AL MARGEN DE LA CRÓNICA

Confesiones de un pueblerino

Llegó el esperado fin de año. Y mientras la mayoría de la gente (o al menos los que pudieron juntar una moneda extra) programa su viaje de vacaciones, el pueblerino desea fervientemente volver a esa casa eterna de la que nunca se pudo despegar.

¡Qué me van a hablar de casa quinta o playa! Para nada, pileta como mucho. Lo que uno pretende en su hábitat de origen es conseguir esa profunda serenidad casi imposible de lograr en la gran ciudad.

Son muchos los puntos que se ponen en la balanza: inseguridad (sobre todo), ruidos molestos, preocupación permanente y un sinnúmero de contras que desaparecen con el solo hecho de pasar un rato en el pueblo.
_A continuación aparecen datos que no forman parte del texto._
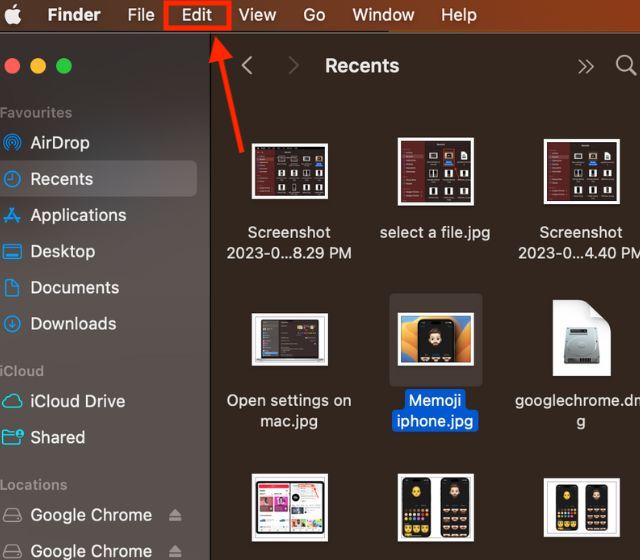640x560 pixels.
Task: Select the googlechrome.dmg file icon
Action: (581, 338)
Cuando se acumulan todas estas contras, ¡hay que huir! Las fiestas constituyen la opción más generalizada, la obligatoria, aunque durante el año se agendan varias que para el proveniente del interior significan fechas intocables. El cumpleaños de los padres, por ejemplo, es una de ellas; también las elecciones, sobre todo en los más jóvenes, que siempre se rehúsan a realizar el cambio de domicilio por la única razón: ir.

A muchos les parece difícil de entender. Y algunos hasta acusan un mensaje contradictorio: “Si tanto defendés a tu pueblo, ¿por qué no te desempeñás allá?” La respuesta se cae de madura: las posibilidades de crecimiento son mucho menores. Por algo la gran ciudad es la gran ciudad, ¿no?

En realidad, es más sencillo. Tenemos la antipática necesidad de escaparle a la ciudad, a sus fábricas, a sus colectivos, a todos. Una vez que el pueblo nos devuelve la capacidad de soportarlo, ahí pegamos la vuelta. Y queremos crecer y proyectar en la ciudad, y luego volver de visita al pueblo. Así será durante años, hasta que el ancla nos deje en algún lado. Eso sí: cuando volvemos de las minivacaciones, llegamos con un tupper lleno de comida que nos preparó la vieja. Infaltable.